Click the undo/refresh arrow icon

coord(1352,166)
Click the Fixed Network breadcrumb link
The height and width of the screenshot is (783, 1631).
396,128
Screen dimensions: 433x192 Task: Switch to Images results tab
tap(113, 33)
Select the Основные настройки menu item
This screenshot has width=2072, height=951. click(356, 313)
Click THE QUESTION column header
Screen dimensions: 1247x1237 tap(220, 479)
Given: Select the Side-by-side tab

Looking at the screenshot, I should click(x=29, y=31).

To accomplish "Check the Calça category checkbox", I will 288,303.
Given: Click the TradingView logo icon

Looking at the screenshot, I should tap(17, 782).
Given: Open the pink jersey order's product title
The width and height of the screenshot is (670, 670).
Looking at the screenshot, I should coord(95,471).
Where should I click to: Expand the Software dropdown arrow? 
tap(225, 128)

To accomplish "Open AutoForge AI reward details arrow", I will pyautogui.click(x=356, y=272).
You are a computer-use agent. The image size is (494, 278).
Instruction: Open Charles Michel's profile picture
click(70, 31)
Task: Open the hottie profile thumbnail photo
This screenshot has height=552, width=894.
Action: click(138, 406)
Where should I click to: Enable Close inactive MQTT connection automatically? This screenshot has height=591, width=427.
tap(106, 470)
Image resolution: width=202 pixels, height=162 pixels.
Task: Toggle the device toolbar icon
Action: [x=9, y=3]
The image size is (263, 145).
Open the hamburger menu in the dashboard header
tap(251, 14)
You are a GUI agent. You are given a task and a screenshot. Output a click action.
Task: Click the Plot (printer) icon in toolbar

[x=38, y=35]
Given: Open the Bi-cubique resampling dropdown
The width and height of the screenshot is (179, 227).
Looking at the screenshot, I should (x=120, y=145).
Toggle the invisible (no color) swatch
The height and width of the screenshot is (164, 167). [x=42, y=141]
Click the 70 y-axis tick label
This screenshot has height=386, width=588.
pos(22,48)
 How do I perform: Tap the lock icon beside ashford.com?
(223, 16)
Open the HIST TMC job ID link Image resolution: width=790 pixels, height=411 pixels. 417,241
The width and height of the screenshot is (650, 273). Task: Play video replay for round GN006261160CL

------------------------------------

What the task asks. Return word for word the lines above from the line with "The width and height of the screenshot is (670, 670)." to the line with "Given: Open the Bi-cubique", including both and leaving out all others.

Output below.
The width and height of the screenshot is (670, 670).
Looking at the screenshot, I should coord(95,471).
Where should I click to: Expand the Software dropdown arrow? 
tap(225, 128)

To accomplish "Open AutoForge AI reward details arrow", I will pyautogui.click(x=356, y=272).
You are a computer-use agent. The image size is (494, 278).
Instruction: Open Charles Michel's profile picture
click(70, 31)
Task: Open the hottie profile thumbnail photo
This screenshot has height=552, width=894.
Action: click(138, 406)
Where should I click to: Enable Close inactive MQTT connection automatically? This screenshot has height=591, width=427.
tap(106, 470)
Image resolution: width=202 pixels, height=162 pixels.
Task: Toggle the device toolbar icon
Action: [x=9, y=3]
The image size is (263, 145).
Open the hamburger menu in the dashboard header
tap(251, 14)
You are a GUI agent. You are given a task and a screenshot. Output a click action.
Task: Click the Plot (printer) icon in toolbar

[x=38, y=35]
Given: Open the Bi-cubique resampling dropdown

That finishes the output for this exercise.